Улия неожиданно задумалась над его словами. Никогда прежде она не разделяла людву на отдельные части; никогда прежде она не шла по улице, держа под руку Парня. Возможно, это наваждение, но разве не вправе она, Улия, делать то, что хочет?
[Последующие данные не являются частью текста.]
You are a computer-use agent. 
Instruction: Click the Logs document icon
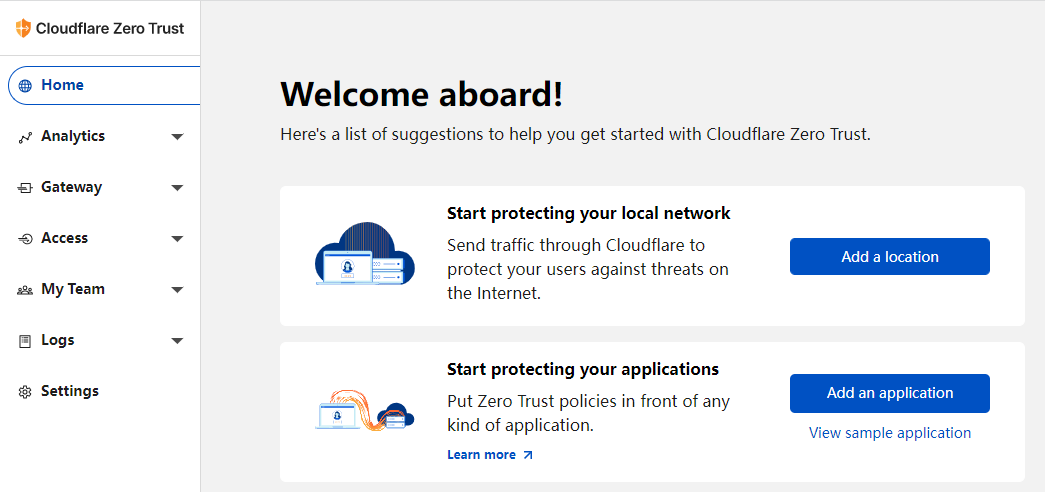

— Кто ты? — спросил Парень.

— Улия.

— Юля?

— Можно и так.

— Почему ты ходишь ночью?

— А ты почему?

— Я… — он запнулся. — Ты знаешь… Странно получилось, нехорошо, у Светки Беликовой был день рождения, мы гудели до полуночи, потом пошли прогуляться… Получается, я Светку бросил в ее день рождения, так по-дурацки вышло…

Улия молчала.

— Но уже, наверное, поздно возвращаться? — спросил Саня с надеждой.

— Поздно, — сказала Улия.

— А где ты живешь? — снова спросил Саня.

— Здесь, — сказала Улия. — Это мой район.

— Да? — Саня замялся. — Мы… мы к тебе идем, что ли?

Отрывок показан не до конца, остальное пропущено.